▶ _Source extract_:

○ ○ ○ ○

Otto Feige hypothesis
The Ret Marut hypothesis did not explain how the former actor and anarchist got to Mexico; it did not provide any information about his early life either. In the late 1970s, two BBC journalists, Will Wyatt and Robert Robinson, decided to investigate this matter. The results of their research were published in a documentary broadcast by the BBC on 19 December 1978 and in Wyatt's book
The Secret of the Sierra Madre, which appeared in 1980. The journalists got access to Ret Marut's files in the United States Department of State and the British Foreign and Commonwealth Office, where they discovered that Marut was trying to get from Europe via Britain to Canada in 1923, but was turned back from that country and was finally arrested and imprisoned as a foreigner without a residence permit in Brixton Prison, London on 30 November 1923. Interrogated by the British police, Marut testified that his real name was Hermann Otto Albert Maximilian Feige and that he had been born in Schwiebus in Germany (modern day ?wiebodzin in Poland) on 23 February 1882.
Wyatt and Robinson did research in the Polish archives and confirmed the authenticity of these facts: both the date and place of birth and the Christian names of Feige's parents agreed with Marut's testimony. What is more, Otto Feige's father was a potter, which would correspond with the title of the periodical "Der Ziegelbrenner" ("The Brick Burner") published by Marut. The British journalists also found out that after his apprenticeship and National Service in the German army around 1904/1905 Otto Feige disappeared leaving no trace of himself.
Ret Marut stayed in Brixton prison till 15 February 1924. After his release in the spring of 1924, he went to the US consulate in London and asked for confirmation of his American citizenship. He claimed that he had been born in San Francisco in 1882, signed on a ship when he was ten and had been travelling around the world since then, but now wanted to settle down and get his life in order. Incidentally, Marut had also applied for US citizenship earlier, when he lived in Germany. He filed altogether three applications at that time, claiming that he had been born San Francisco on 25 February 1882 to parents William Marut and Helena Marut née Ottarent. Naturally, the consulate officials did not take this story seriously, especially as they also received the other version of Marut's biography from the London police, that about his birth in Schwiebus, which he had presented during the interrogation. In the opinion of Wyatt and Robinson, the version presented by Marut to the police is true — B. Traven was born as Otto Feige in Schwiebus (modern day ?wiebodzin) and only later changed his name to Ret Marut.
The hypothesis that B. Traven is identical with Ret Marut and Otto Feige is accepted by many scholars, but it is also often rejected as improbable. Tapio Helen points out that the adoption of such a version of the writer's biography would be very difficult to reconcile with many Americanisms present in his works and the general spirit of American culture pervading them — these must be proof of at least a long life of the writer in the American environment, which was not the case in Feige's or Marut's biography. On the other hand, if Marut was not identical with Otto Feige, it is difficult to explain how he knew the details of his birth so well, including his mother's maiden name.

○ ○ ○ ○

▶ _Entries provided_:
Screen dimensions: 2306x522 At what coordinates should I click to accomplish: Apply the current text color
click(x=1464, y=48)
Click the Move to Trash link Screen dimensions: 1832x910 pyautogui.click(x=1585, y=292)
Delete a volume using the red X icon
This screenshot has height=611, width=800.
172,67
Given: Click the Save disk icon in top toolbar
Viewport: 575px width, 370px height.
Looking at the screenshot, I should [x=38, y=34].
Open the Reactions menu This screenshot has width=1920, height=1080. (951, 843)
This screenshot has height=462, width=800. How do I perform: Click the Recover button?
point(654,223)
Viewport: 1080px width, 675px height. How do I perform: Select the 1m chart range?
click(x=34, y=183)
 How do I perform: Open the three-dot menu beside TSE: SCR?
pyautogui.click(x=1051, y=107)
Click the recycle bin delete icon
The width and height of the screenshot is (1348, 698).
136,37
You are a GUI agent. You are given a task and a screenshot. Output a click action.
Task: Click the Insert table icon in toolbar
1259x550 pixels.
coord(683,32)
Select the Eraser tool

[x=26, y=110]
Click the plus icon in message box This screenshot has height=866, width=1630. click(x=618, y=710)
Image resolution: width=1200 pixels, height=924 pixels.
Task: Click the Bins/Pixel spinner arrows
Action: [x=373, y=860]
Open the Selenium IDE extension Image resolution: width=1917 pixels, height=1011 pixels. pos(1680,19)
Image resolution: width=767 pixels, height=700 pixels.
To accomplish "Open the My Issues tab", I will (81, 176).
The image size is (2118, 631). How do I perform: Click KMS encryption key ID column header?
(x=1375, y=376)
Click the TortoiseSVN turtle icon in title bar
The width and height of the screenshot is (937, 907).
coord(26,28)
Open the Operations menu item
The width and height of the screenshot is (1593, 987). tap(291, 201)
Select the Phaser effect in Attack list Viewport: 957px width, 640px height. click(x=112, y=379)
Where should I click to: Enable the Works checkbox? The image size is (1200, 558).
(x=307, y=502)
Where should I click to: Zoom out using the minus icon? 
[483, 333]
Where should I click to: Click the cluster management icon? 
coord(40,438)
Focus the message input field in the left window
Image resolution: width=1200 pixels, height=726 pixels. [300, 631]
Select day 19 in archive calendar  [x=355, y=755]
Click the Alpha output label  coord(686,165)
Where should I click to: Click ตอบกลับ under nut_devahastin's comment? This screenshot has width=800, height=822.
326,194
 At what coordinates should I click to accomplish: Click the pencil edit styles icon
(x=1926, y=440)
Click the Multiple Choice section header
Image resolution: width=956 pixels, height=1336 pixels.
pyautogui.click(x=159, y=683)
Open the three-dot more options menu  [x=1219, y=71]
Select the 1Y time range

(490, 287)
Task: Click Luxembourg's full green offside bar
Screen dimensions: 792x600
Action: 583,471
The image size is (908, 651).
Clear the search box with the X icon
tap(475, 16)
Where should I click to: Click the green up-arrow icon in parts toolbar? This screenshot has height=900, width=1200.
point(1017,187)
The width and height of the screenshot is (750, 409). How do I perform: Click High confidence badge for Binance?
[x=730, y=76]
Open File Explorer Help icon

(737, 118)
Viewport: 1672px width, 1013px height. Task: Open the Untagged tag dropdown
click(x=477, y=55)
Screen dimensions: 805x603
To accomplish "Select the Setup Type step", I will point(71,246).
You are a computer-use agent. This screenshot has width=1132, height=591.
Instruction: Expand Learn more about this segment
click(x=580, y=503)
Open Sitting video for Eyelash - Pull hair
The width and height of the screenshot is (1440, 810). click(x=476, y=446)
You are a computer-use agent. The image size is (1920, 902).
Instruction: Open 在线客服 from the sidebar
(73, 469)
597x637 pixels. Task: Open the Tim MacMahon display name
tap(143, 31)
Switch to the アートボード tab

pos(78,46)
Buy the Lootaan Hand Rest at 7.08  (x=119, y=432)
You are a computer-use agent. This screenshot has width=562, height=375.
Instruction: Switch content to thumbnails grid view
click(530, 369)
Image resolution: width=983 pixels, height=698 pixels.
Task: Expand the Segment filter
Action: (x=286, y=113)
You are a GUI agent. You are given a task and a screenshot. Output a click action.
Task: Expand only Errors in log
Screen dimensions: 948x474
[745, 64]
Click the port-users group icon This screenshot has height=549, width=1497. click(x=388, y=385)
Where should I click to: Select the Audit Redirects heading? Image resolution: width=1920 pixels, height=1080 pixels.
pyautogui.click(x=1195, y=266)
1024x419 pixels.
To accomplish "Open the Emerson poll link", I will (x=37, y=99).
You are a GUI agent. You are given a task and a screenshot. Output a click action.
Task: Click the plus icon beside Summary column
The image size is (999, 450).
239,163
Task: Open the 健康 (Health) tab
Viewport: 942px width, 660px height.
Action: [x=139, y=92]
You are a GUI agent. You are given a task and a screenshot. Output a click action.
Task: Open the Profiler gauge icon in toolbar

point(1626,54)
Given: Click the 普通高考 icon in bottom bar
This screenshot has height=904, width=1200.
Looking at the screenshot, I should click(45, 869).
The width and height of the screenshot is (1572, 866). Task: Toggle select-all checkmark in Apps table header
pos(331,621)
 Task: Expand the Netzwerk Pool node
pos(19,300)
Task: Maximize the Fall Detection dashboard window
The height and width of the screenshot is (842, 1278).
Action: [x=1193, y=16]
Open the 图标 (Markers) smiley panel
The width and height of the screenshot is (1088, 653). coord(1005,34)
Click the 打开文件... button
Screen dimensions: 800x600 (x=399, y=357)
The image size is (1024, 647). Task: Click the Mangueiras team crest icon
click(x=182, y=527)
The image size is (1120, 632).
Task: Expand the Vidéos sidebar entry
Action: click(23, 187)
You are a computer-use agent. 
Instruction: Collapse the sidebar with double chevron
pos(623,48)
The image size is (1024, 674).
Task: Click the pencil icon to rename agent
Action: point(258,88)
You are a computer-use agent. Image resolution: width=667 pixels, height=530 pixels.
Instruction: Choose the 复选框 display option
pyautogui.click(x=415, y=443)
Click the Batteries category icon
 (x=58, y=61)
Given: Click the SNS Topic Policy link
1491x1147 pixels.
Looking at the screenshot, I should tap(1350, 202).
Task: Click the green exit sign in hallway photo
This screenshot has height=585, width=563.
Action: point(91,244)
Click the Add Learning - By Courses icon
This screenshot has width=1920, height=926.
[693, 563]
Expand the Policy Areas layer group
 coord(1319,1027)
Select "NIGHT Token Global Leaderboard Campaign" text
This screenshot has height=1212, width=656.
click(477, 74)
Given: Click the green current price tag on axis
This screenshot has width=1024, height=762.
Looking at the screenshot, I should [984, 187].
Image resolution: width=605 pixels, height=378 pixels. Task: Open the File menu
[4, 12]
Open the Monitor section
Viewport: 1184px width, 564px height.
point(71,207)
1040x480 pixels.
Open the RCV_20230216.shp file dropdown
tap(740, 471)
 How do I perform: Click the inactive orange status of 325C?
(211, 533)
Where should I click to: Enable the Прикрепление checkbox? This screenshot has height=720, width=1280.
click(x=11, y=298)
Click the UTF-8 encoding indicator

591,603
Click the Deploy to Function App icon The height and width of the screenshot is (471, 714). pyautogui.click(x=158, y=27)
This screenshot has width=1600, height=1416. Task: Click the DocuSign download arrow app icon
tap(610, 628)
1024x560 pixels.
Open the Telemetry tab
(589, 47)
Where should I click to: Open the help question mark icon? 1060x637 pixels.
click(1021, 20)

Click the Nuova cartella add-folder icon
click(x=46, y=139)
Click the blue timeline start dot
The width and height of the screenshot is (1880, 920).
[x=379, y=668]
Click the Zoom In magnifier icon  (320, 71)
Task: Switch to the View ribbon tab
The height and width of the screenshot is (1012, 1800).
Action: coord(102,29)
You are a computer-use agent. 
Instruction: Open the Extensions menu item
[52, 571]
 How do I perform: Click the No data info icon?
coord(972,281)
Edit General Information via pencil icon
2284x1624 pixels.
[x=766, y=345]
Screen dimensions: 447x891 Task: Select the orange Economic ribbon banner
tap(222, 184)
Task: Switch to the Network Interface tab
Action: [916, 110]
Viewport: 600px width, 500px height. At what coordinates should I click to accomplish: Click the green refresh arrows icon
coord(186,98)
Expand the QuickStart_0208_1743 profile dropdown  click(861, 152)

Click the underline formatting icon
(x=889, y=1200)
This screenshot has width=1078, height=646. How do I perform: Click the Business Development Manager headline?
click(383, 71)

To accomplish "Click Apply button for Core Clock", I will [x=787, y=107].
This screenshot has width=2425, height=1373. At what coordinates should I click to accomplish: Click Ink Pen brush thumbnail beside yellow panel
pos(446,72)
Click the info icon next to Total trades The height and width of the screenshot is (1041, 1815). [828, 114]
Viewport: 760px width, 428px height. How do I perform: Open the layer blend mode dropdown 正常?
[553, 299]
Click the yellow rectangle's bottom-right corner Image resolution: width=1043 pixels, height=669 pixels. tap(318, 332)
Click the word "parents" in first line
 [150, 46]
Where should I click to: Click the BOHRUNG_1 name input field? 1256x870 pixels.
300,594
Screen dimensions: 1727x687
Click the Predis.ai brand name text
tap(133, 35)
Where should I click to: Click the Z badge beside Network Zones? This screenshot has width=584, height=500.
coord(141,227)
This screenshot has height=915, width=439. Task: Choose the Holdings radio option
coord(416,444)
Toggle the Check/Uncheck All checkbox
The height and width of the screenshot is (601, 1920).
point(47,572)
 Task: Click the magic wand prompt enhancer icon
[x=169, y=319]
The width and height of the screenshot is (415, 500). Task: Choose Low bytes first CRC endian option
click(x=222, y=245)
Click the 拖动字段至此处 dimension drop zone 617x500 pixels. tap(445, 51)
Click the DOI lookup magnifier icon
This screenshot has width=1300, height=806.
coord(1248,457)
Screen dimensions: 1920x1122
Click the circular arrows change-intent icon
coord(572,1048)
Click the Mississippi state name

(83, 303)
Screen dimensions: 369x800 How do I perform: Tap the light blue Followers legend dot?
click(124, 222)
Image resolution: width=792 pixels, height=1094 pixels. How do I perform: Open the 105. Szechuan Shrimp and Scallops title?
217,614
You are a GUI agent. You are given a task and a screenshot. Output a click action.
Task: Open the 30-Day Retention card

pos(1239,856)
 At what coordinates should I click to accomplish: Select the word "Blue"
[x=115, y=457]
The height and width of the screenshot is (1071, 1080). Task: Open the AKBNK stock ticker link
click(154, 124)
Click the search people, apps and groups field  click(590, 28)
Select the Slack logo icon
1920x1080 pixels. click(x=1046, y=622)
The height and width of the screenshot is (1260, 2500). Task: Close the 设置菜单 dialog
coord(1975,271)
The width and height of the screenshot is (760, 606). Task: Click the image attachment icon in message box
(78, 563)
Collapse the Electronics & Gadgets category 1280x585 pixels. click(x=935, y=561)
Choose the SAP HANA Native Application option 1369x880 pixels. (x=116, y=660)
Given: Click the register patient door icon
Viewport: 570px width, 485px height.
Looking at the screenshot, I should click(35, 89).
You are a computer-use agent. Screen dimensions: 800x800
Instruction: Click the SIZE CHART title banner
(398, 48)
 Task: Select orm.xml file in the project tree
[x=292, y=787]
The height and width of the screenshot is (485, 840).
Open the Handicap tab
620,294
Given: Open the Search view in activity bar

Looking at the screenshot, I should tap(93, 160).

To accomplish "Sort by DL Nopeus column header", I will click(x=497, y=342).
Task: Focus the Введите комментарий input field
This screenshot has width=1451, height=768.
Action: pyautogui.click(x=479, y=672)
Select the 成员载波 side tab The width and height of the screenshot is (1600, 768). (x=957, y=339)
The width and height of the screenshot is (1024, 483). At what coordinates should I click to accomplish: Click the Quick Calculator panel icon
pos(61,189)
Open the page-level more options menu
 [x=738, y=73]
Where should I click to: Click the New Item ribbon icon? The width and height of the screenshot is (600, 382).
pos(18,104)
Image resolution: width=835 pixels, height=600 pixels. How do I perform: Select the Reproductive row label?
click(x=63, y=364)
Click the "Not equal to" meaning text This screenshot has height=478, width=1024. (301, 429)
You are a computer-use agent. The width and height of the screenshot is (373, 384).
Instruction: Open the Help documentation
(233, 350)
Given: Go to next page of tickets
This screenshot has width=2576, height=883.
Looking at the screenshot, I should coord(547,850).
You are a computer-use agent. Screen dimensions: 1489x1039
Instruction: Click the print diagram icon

○ ○ ○ ○

▶ _Required actions_:
1. List every full calendar date (day, month, and year) in the Otto Feige hypothesis text.
2. In the Otto Feige hypothesis text, quote the passage from "The hypothesis that" to "mother's maiden name.".
3. Continue the Otto Feige hypothesis text from its last sentence.

▶ _Task-by-task outputs_:
1.
19 December 1978
30 November 1923
23 February 1882
15 February 1924
25 February 1882

2.
The hypothesis that B. Traven is identical with Ret Marut and Otto Feige is accepted by many scholars, but it is also often rejected as improbable. Tapio Helen points out that the adoption of such a version of the writer's biography would be very difficult to reconcile with many Americanisms present in his works and the general spirit of American culture pervading them — these must be proof of at least a long life of the writer in the American environment, which was not the case in Feige's or Marut's biography. On the other hand, if Marut was not identical with Otto Feige, it is difficult to explain how he knew the details of his birth so well, including his mother's maiden name.

3.
The Otto Feige hypothesis was also rejected by Karl S. Guthke, who believed that Marut's version about his birth in San Francisco was nearer the truth even though Guthke agreed with the opinion that Marut fantasized in his biography to some extent..
Arrival in Mexico
After his release from the London prison, Ret Marut supposedly got from Europe to Mexico. The circumstances of this journey are not clear either. According to Rosa Elena Luján, the widow of Hal Croves, who is identified with B. Traven by many scholars (see below), her husband signed on a "death ship" after his release from prison and sailed to Norway, from there on board another "death ship" to Africa and, finally, on board a Dutch ship, reached Tampico on the Gulf of Mexico in the summer of 1924. He allegedly utilized his experiences from these voyages later in the novel
The Death Ship. These allegations are partly supported by documents. Marut's name is on the list of the crew members of the Norwegian ship Hegre, which sailed from London to the Canary Islands on 19 April 1924; the name is, however, crossed out on this list, which could imply that Marut did not take part in the voyage in the end.
In the early 1920s, Mexico was a place where many American
wobblies with extreme left views sought shelter; they also moved to this country fleeing conscription when the United States joined the First World War in 1917. One of the leading activists in these circles was Linn A.A. Gale. As early as 1917, when he still lived in New York City, he started publishing the periodical
GALE's International Monthly for Revolutionary Communism, which began appearing again in Mexico City in October 1918. In 1918, the Mexican section of the anarcho-syndicalist trade union Industrial Workers of the World was also established. This was certainly a favourable environment for an anarchist and fugitive from Europe, and Gale's name could have been the inspiration for the literary figure of Gerald Gale, the hero of many novels by B. Traven, including
The Cotton Pickers (first published as
Der Wobbly) and
The Death Ship. From Traven's preserved notes, it appears that he also had to work in difficult conditions as a day labourer on cotton plantations and oil fields.
However, these are only conjectures. It is not known for sure whether it was Ret Marut who, having arrived in Mexico (if he got there at all), assumed the pen name B. Traven, under which he started publishing his books. Tapio Helen points at the enormous contrast between the previous life experience of Marut, a coffeehouse intellectual from Central Europe, and the content of his novels and short stories, characterized by their in-depth knowledge of Mexican and Indian cultures, seafaring themes, problems of itinerant workers, political agitators and social activists of all descriptions, pervaded with many Americanisms and a thorough knowledge of American culture to boot.
A solution to this riddle was proposed by the Swiss researcher Max Schmid, who put forward the so-called
Erlebnisträger ("experience carrier") hypothesis in a series of eight articles published in the Zurich daily
Tages-Anzeiger at the end of 1963 and the beginning of 1964. According to this hypothesis (which was published by Schmid under the pseudonym Gerard Gale, being the surname of one of the main heroes in B. Traven's novels), Marut arrived from Europe to Mexico around 1922/1923 and met an American tramp (someone who was similar to Gerard Gale) who wrote stories about his experiences. Marut obtained these manuscripts from him (probably by trickery), translated them into German, added some elements of his own anarchist views and sent them, pretending that they were his own, to the German publisher.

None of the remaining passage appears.